• **What this task involves**
Write out every entry precisely as given, leaving the pictures out.
+++
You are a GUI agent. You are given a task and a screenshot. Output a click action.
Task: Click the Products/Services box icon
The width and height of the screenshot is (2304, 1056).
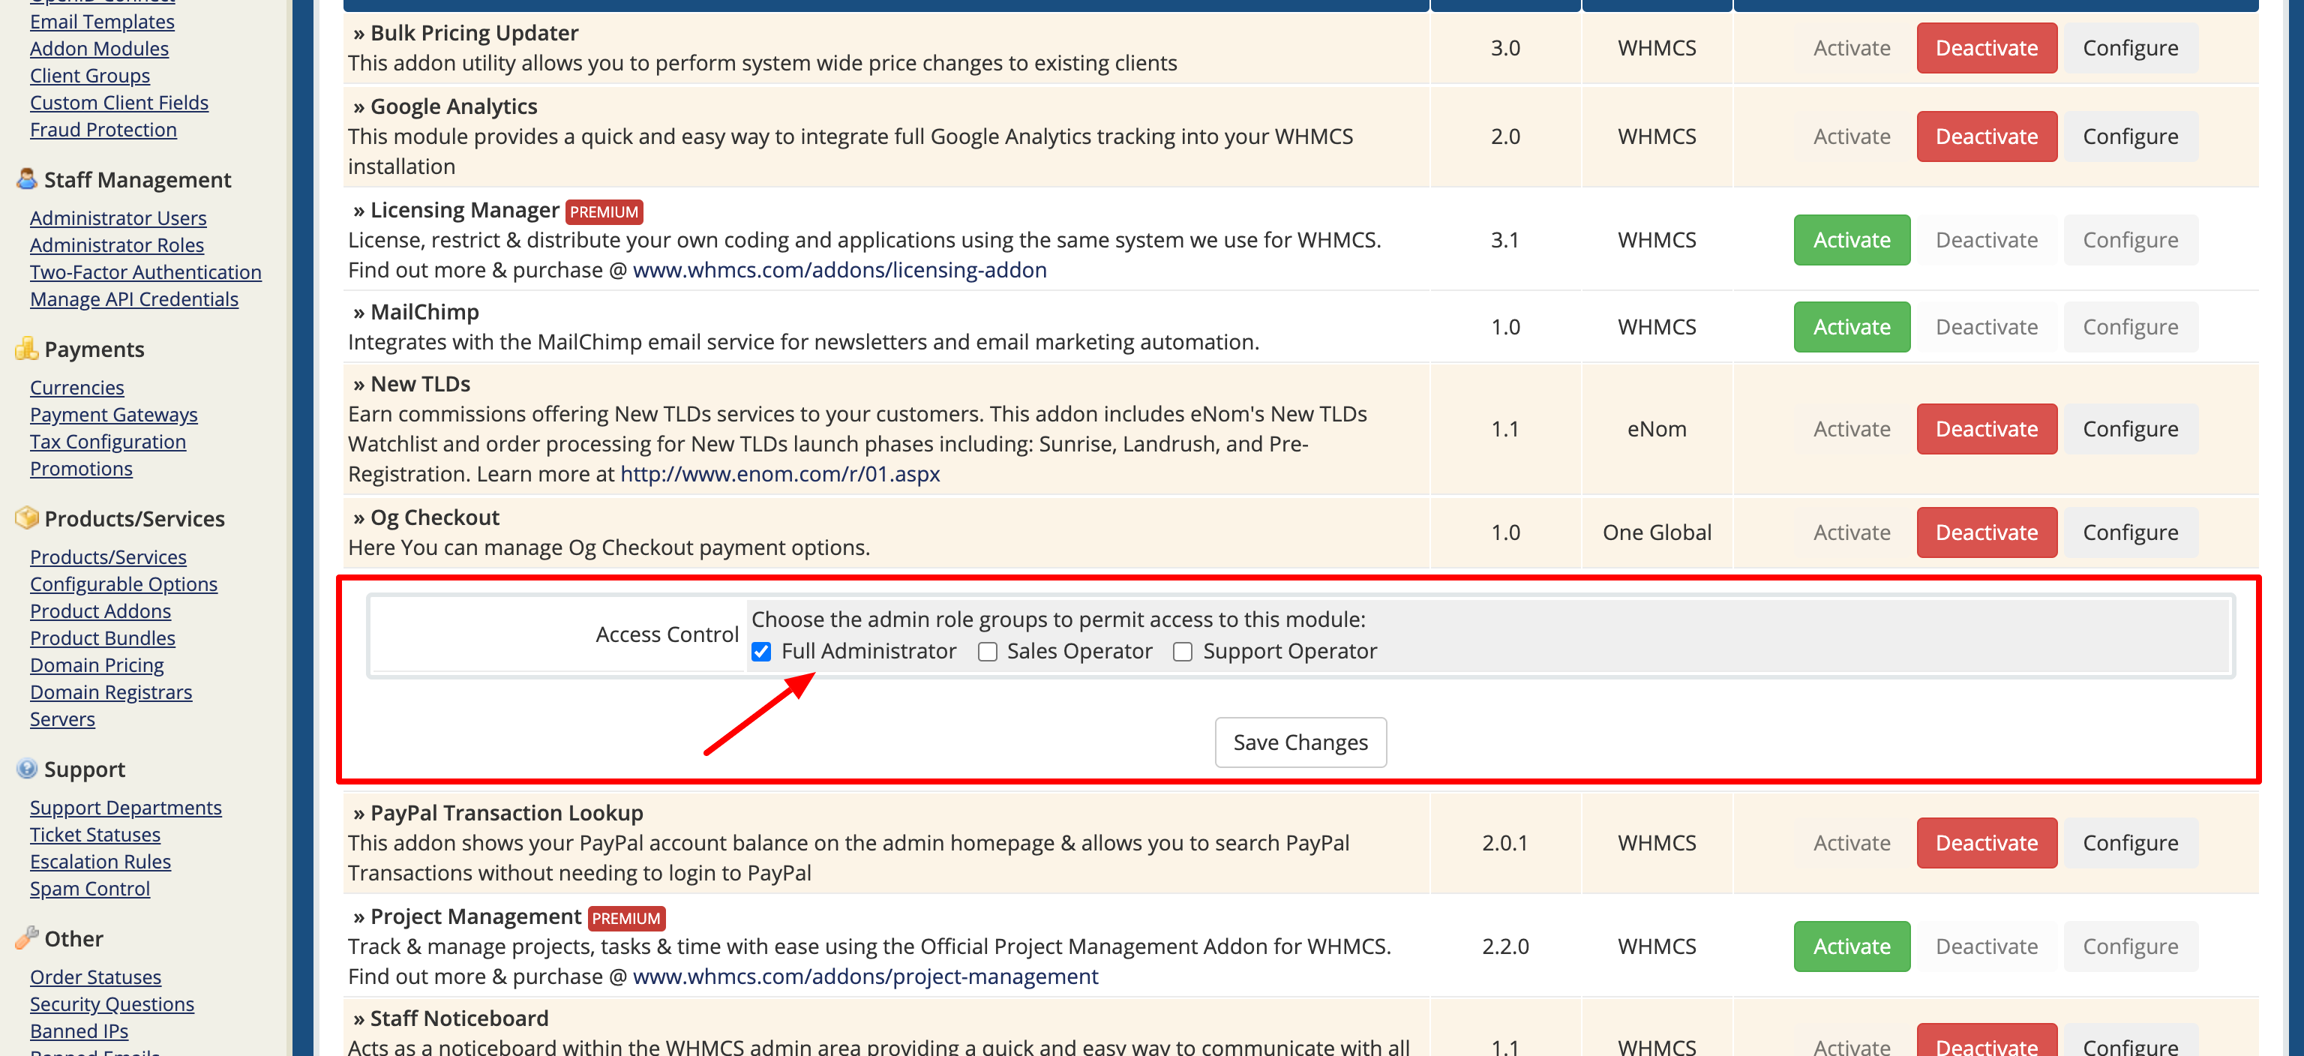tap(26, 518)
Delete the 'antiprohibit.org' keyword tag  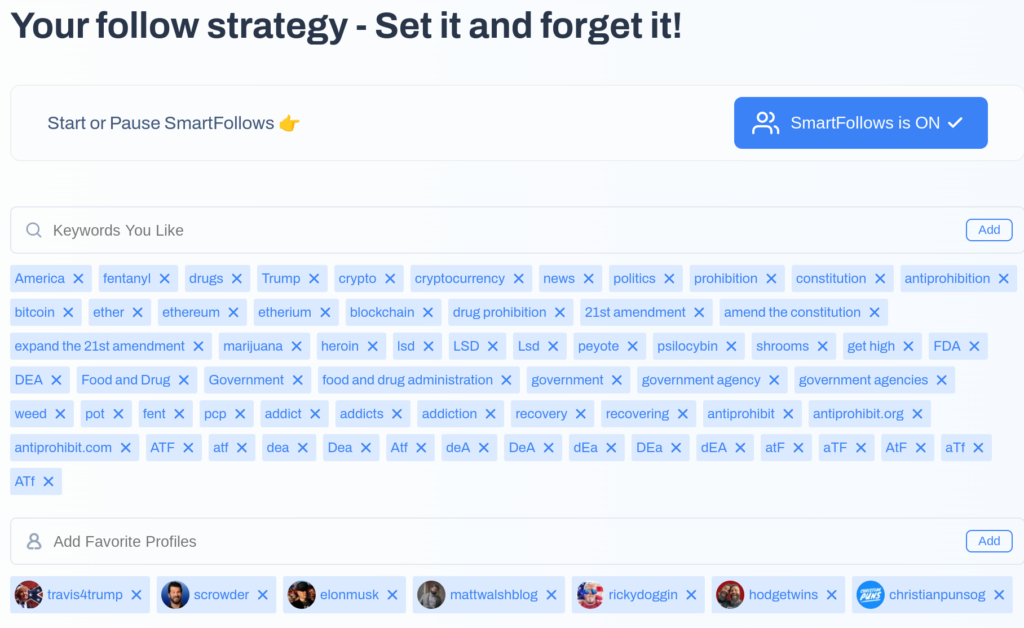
+++
• **Written reply**
You are a GUI agent. You are given a task and a screenshot. Output a click action.
Task: Click the Products/Services box icon
The width and height of the screenshot is (2304, 1056).
tap(26, 518)
Delete the 'antiprohibit.org' keyword tag  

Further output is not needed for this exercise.